Allí estaba Tane, con la espalda apoyada en la pared y los brazos cruzados. Se había apoyado en el escritorio, adoptando una postura relajada, y la miraba fijamente. La ventana estaba abierta. A través de ella, se podía ver atardecer.
Alejandría sintió cómo algo le apretaba el pecho y le empezaron a invadir las náuseas. Aunque no valorase su privacidad tanto como lo hacía, que alguien entrase por su ventana para verla dormir era escalofriante, como poco.
─¿Cómo has… cómo has subido?
No dejaban pasar a nadie por recepción fuera del horario de visitas, y era imposible que hubiera escalado cinco plantas por la fachada sin que nadie le viera.
─Hay muchas cosas que todavía no sabes ─dijo él, con una sonrisa torcida.
Esa vez sí que se había peleado con el chico, en lugar de quedarse pasmada con su belleza o de paralizarse por el miedo. Le había gritado, le había amenazado con llamar a la policía y había aporreado la puerta para que el encargado de hacer guardia en el pasillo entrase a ver qué pasaba. Incluso había tratado de pegarle, aunque eso había resultado ser más humillante que otra cosa.
Tane esperó con paciencia hasta que se tranquilizó, lo que bien pudo haber sido cerca de una hora y media. Entonces, se sentó sobre el escritorio y empezó a hablarle. Era la primera vez que Alejandría escuchaba hablar del submundo, la magia y los ángeles como algo real.
El chico le había explicado que los ángeles gobernaban a todos los brujos del planeta, y que eran un gobierno corrupto. Perjudicaban a los pobres en su propio beneficio y no tenían en cuenta a nadie más que a ellos mismos. Le había hablado de guerras en las que millones de inocentes habían muerto por su culpa. Esa no era la idea que Alejandría tenía de los ángeles, y eso fue lo que le respondió.
Tane se había reído, y le explicó que ellos llevaban años intentando luchar contra los ángeles, aprendiendo magia prohibida para intentar derrotarlos.

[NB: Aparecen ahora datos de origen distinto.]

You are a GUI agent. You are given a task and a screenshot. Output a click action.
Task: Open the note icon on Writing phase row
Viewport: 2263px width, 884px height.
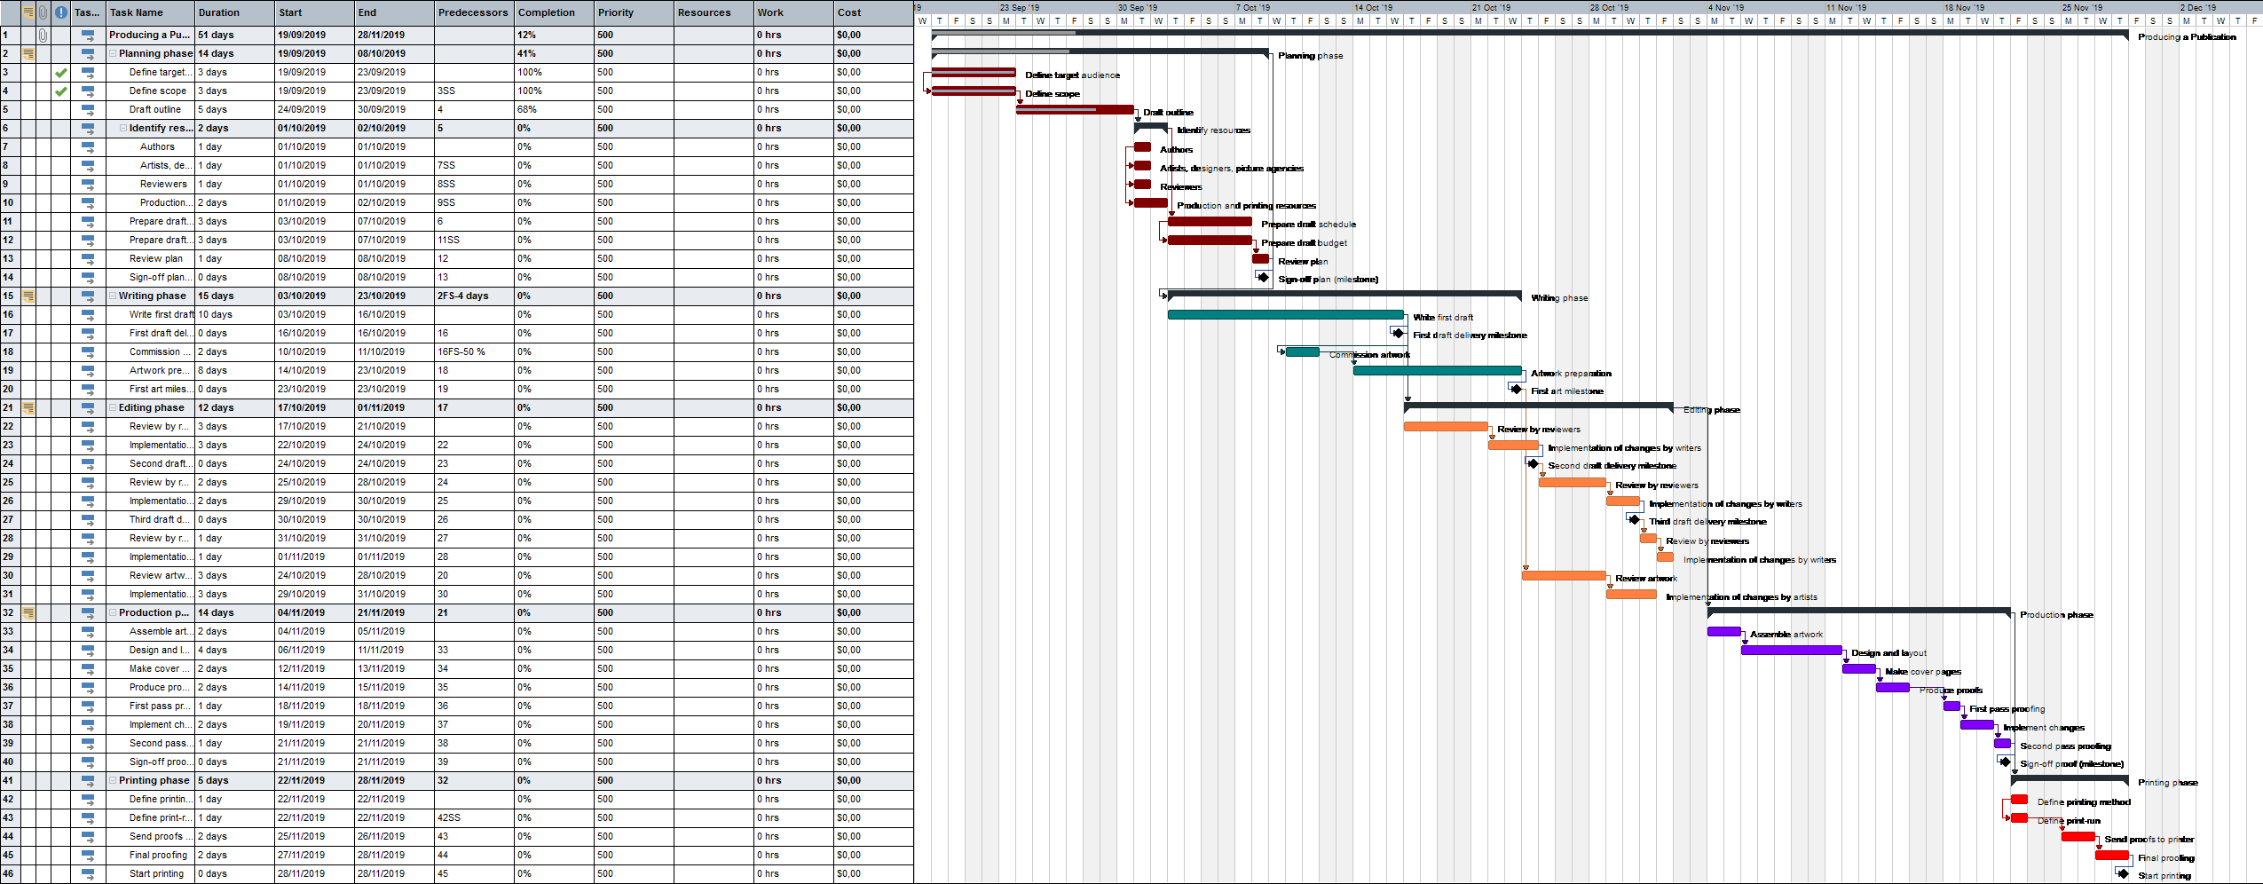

Y, sobre todo, le prometió que podía descubrir su poder y ayudarla a desarrollarlo. Pero a cambio necesitaba algo; que le ayudase a conseguir libros de magia de diversas partes del mundo. Incluso tendría que llegar al robo, si se daba la situación.
Al principio, ella se había mostrado horrorizada. Robar… ella nunca haría algo así, ni siquiera en caso de necesitad. Le llamó estafador y mentiroso; estaba segura de que solo intentaba aprovecharse de ella y de su obsesión con la magia. Había vuelto a gritarle durante un buen rato, sin que hiciese nada por defenderse.

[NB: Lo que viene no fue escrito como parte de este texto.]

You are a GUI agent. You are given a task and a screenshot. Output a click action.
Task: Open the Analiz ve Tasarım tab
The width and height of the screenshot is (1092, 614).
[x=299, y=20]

Sin embargo, él le hizo una demostración de sus poderes; Alejandría descubriría después que eso se llamaba pirotecnia, y que Tane era capaz de hacer muchas cosas más. Y ella también podría subir cinco pisos escalando por una fachada sin que nadie la viese si se unía a ellos. Aunque no quería admitirlo para sí misma, su mente comenzaba a sentirse cada vez más atraída ante la idea de unirse a él.

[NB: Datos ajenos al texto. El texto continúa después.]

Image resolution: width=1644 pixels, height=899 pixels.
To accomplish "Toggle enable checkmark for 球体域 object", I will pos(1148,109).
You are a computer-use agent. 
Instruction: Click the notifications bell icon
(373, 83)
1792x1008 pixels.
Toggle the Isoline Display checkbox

Le contó que sus padres habían estado en esa organización de la que había hablado antes de que los asesinos enviados por los ángeles les encontraran y los mataran. Al fin y al cabo, habían sido dos de los miembros más importantes del grupo, y de los que más habían hecho contra los ángeles.
Por lo que ella recordaba, sus padres no querrían derrocar a ningún gobierno, por corrupto que fuese. Ellos llevaban una vida tranquila y feliz. Sin embargo, podía ser que el paso del tiempo hubiese borrado detalles sobre sus padres. Eso y la posibilidad de vengar su muerte, por increíble que sonara la perspectiva que Tane le ofrecía, fueron los argumentos que la convencieron para unirse al Inframundo.